Bruxelles a annoncé mercredi l'ouverture d'une "enquête approfondie" sur le projet de rachat du groupe de médias français Lagardère par son compatriote Vivendi, estimant que l'opération risquait de réduire la concurrence dans l'édition de livres et de magazines.

La Commission européenne, gardienne de la concurrence dans l'UE, a annoncé qu'elle allait "procéder à une enquête approfondie portant sur les effets potentiels de l'opération, afin de déterminer si ses craintes initiales étaient confirmées". Elle a désormais jusqu'au 19 avril prochain pour accorder ou non son feu vert. Vivendi, via sa filiale Editis, et Lagardère, via Hachette, sont les deux acteurs les plus puissants dans le secteur de l'édition de livres en langue française. Au terme de son enquête préliminaire, l'exécutif européen "craint que l'opération ne réduise la diversité, l'accessibilité et le caractère abordable des livres en langue française". Les deux groupes écrasent le marché français dans des domaines sensibles : 74% de parts de marché dans le livre scolaire, 84% dans le parascolaire, selon des chiffres du Syndicat national de l'édition cités par un concurrent, Antoine Gallimard. Un exemple emblématique : les dictionnaires. Hachette contrôle Larousse, tandis qu'Editis détient son rival Le Robert. Sur un segment où il serait très difficile pour un troisième acteur de s'immiscer, le consommateur aurait beaucoup à perdre si ces deux éditeurs cessaient d'être concurrents. En France, l'opération a provoqué une levée de boucliers des petits éditeurs. "Ce mégagroupe, tel qu'il se dessine aujourd'hui, romprait totalement l'équilibre du marché et mettrait en péril toute l'édition indépendante", avaient averti en juin quatre dirigeantes de maisons indépendantes dans une tribune, s'inquiétant notamment pour le pluralisme éditorial.

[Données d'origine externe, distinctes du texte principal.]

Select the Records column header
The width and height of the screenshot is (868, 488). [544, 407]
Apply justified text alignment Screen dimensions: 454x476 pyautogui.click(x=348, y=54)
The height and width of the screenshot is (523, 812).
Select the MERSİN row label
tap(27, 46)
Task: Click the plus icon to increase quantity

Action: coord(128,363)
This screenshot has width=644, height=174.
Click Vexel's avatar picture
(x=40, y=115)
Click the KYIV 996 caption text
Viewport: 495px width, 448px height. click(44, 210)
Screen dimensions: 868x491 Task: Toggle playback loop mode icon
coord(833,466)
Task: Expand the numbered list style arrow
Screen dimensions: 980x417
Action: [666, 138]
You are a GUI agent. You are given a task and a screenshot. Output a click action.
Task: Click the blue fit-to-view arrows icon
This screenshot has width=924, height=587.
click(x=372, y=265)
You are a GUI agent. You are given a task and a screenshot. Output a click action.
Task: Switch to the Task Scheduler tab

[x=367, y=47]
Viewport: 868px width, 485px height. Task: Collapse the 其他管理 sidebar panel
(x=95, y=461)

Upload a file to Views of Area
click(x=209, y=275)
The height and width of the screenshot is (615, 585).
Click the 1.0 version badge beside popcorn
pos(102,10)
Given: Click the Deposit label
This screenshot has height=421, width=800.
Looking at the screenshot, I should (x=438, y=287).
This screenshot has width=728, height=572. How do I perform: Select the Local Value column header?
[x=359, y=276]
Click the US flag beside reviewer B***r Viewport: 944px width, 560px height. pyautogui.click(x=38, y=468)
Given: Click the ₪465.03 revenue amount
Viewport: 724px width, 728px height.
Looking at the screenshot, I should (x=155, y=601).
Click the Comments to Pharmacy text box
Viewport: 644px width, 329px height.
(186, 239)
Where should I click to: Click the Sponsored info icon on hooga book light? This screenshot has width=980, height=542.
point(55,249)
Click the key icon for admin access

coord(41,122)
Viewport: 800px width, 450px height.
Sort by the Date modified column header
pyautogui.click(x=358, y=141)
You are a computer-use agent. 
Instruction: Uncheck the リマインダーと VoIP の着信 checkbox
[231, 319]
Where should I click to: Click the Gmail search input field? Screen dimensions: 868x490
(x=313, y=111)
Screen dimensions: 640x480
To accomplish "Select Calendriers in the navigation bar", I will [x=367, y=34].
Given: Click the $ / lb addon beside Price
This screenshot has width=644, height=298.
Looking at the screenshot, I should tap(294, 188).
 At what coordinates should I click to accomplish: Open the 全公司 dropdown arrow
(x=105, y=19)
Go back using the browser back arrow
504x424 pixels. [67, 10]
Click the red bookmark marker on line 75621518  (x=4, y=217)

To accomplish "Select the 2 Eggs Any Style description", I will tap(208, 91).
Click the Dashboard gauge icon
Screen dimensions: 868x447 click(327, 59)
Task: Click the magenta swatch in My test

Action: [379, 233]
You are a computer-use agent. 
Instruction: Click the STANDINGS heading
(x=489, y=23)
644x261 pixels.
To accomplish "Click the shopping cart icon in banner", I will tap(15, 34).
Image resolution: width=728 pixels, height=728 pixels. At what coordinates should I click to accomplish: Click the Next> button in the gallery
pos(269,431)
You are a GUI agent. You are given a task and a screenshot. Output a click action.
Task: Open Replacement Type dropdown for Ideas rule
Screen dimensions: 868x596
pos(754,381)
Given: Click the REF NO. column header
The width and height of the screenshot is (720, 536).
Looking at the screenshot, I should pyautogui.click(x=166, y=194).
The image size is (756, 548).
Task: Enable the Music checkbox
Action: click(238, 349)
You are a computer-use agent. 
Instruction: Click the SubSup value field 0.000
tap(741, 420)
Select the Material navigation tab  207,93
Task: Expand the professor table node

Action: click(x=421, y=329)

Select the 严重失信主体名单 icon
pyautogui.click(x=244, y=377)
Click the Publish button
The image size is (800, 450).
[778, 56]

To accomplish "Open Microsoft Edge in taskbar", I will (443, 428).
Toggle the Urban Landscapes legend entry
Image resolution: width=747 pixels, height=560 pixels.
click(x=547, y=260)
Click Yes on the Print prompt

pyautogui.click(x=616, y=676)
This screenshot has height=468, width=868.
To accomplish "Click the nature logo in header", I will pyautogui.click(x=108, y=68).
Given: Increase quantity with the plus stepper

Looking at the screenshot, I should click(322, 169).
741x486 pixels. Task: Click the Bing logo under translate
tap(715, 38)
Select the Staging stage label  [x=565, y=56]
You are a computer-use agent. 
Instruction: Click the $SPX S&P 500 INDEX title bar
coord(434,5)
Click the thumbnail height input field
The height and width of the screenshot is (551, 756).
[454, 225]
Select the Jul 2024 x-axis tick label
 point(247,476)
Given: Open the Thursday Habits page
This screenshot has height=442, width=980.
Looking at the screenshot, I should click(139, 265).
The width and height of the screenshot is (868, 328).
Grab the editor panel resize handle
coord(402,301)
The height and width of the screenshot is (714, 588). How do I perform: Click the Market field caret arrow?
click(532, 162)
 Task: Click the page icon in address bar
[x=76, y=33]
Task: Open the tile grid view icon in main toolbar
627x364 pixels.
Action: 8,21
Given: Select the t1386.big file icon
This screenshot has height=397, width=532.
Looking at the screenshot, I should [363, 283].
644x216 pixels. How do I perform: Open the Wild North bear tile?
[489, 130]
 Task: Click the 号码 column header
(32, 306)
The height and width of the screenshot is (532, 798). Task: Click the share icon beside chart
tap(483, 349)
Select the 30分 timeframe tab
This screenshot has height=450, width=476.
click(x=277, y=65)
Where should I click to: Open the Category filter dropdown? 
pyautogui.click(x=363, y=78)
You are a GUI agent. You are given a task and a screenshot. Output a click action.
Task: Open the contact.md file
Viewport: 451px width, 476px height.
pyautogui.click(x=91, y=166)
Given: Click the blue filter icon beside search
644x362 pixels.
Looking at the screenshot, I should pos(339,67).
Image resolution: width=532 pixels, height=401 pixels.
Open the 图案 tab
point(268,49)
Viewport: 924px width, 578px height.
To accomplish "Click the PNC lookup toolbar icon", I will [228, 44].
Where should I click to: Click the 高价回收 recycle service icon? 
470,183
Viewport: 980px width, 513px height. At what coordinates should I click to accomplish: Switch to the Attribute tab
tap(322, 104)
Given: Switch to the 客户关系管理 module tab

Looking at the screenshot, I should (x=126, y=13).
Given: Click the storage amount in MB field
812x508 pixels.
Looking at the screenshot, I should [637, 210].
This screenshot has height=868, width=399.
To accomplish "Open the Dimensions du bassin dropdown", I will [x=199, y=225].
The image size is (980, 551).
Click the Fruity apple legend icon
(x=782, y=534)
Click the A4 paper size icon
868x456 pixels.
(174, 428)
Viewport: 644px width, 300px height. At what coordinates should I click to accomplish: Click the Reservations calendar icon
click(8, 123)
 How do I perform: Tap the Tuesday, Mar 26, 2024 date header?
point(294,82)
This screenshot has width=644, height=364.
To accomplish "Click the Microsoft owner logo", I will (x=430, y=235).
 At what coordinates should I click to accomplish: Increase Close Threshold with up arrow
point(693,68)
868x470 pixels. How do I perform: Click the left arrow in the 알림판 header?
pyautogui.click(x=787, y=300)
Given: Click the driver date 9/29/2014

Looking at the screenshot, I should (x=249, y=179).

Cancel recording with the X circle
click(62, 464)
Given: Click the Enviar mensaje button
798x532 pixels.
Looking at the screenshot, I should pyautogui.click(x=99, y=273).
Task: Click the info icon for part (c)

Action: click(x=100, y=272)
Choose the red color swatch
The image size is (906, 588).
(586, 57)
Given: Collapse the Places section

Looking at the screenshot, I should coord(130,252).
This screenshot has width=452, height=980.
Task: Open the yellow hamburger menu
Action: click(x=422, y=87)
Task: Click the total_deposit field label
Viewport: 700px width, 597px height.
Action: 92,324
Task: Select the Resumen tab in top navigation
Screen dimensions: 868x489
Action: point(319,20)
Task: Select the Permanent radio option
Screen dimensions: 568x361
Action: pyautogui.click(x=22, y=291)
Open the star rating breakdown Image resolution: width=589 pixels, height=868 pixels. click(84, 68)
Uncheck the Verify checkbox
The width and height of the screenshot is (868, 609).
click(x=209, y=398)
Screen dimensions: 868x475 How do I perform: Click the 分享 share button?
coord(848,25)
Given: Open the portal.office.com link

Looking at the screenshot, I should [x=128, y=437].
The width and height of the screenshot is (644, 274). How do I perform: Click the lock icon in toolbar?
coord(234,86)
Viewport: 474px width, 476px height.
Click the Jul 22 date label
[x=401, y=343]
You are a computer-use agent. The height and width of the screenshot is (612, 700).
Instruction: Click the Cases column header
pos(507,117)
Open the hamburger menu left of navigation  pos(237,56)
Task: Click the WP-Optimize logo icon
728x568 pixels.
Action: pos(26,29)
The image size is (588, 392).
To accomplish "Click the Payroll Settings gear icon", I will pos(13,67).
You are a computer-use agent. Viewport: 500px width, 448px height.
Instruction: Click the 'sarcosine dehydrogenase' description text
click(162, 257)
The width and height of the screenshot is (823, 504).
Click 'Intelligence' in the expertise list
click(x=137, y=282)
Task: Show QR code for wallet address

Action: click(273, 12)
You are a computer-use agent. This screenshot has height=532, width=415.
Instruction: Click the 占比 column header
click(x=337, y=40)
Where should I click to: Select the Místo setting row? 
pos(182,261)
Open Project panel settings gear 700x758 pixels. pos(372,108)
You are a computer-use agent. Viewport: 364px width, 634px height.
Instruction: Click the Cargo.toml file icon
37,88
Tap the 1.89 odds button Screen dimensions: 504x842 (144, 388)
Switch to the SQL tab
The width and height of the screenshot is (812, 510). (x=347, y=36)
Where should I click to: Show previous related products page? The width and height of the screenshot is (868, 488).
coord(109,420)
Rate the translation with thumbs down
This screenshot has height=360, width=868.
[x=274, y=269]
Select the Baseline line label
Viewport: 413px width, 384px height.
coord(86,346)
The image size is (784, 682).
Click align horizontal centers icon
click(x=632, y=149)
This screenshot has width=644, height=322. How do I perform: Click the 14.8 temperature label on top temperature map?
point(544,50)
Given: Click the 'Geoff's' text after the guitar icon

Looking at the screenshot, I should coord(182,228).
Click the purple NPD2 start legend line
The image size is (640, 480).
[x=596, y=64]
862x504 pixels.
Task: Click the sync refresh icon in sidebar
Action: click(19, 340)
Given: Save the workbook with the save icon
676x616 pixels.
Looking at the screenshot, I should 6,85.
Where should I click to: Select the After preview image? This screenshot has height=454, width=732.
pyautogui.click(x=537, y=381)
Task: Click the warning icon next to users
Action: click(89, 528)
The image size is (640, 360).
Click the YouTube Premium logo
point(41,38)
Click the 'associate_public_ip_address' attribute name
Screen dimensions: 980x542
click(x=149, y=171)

Les libraires sont également vent debout. Face aux deux mastodontes, ces petites structures ont déjà peu de pouvoir de négociation et en auraient encore moins si Hachette et Editis unissaient leurs puissantes filiales commerciales, Hachette Livre Distribution et Interforum. Le projet de rachat de Lagardère avait été notifié à la Commission le 24 octobre. Pour répondre aux inquiétudes, Vivendi s'était dit prêt en juillet à céder entièrement sa filiale Editis, numéro deux du secteur. Le projet de cession envisagé se ferait en distribuant les actions d'Editis aux actionnaires de Vivendi et en introduisant dans le même temps la société en Bourse à Paris. Le groupe Bolloré, actionnaire de référence de Vivendi avec 29,5% des parts, devrait céder l'ensemble des actions Editis reçues, afin d'éviter d'être accusé de garder le contrôle effectif sur les deux groupes. Mais la Commission a indiqué mercredi que Vivendi avait "décidé de ne pas présenter d'engagements" pour répondre aux inquiétudes en matière de concurrence.

La concurrence entre magazines People inquiète

Selon une source proche du dossier, le groupe devrait identifier "un ou plusieurs repreneurs" pour Editis d'ici à la fin de l'année, et présentera alors ses propositions de remèdes à la Commission. Lors des discussions informelles avec Vivendi, celle-ci semblait préférer une cession de 100% d'Editis plutôt que l'opération de cotation-distribution suggérée par le groupe. Bruxelles s'inquiète par ailleurs aussi pour la concurrence dans le secteur des magazines "people". En combinant trois titres sur ce créneaux, Paris Match de Lagardère ainsi que Gala et Voici de Vivendi, elle craint que le rapprochement "nuise à la qualité, à la diversité et aux prix, aux dépens des lecteurs de ce type de magazine".